The Wilds I: The Woods

She enters the woods, and the woods enter her. In sound, plump wood pigeons cooing softly from the pines; in smell, the scent of sweet sap; in touch, the pine needles beneath her feet promising bites with their smoothness.

She shrugs off her rabbit furs and wool, and they fall lightly around her, leaving her white against the dark of the forest. She steps into the ring of mushrooms, so fat with spores they look like they might give in and burst at any moment. As she lets her fingertips touch her thighs, her hips her belly, she thinks she might know how they feel.

She lies in the centre of the clearing, naked but not exposed. She is a part of things. She is watched – a stag bloodied from the rut stands crowned in autumn; a pair of wolves circle death-quiet through the trees.

Her fingers start their ritual, circling like crows whose wingtips brush the secret spaces of the woods. She is as wet as storm-drenched moss.

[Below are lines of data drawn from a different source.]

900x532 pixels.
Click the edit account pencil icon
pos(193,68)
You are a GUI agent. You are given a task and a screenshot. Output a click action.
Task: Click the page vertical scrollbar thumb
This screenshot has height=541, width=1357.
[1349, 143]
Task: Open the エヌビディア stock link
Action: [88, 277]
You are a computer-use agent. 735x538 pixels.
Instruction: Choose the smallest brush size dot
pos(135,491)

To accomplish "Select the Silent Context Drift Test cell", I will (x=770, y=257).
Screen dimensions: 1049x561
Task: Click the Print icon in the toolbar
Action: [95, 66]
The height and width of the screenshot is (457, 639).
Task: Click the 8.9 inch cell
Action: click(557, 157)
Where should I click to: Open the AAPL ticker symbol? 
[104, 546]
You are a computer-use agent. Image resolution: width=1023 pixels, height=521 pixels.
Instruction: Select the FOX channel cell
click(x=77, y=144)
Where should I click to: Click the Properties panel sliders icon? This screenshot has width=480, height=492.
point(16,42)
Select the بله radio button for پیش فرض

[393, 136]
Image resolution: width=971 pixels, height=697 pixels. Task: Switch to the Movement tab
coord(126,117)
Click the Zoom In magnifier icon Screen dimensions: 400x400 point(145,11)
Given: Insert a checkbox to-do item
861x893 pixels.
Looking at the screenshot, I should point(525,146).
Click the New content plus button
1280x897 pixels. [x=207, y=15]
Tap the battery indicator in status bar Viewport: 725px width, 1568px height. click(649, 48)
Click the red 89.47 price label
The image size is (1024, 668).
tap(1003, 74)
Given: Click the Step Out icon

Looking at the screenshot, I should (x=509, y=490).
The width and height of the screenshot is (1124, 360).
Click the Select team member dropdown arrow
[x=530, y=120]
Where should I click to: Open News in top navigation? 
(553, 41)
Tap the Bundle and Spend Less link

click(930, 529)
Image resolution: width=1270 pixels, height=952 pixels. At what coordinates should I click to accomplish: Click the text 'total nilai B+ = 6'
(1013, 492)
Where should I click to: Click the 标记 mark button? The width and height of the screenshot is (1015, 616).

The stag is watching. She breathes out white clouds that shudder in the frosted air. Her body is the forest, alive and hungry, built on instinct and desire and wrapped around deeply buried ancient bones, where pain and darkness make their home.

She feels the river that runs through her swell with snowmelt. Its rapids thrash with white foam, and the coursing current sweeps up everything in its path until the banks burst and the forest is drenched in sun-sparkling water that swallows the roots of the aching pines.

The stag is a man now, tall and grey, antlers turned to hornbeam and ash. He is naked too, but no more than a tree is naked. Amber eyes like lost leaves gaze at her with the hunger of winter.

She opens for him, spreads her legs with desperate longing, and takes him inside her. His hands are rough, bitter bark against her skin, and she mewls like a wildcat cub as her body shakes under his. She feels herself opening further and further, split so deeply the threads of her soul come apart. His hands bruise her skin, and in the moment of ecstasy she sheds her flesh as easily as she shed her furs and joins him in the sap-soaked arteries of the forest’s heart.

The stag turns, white-tailed, and vanishes between the trees.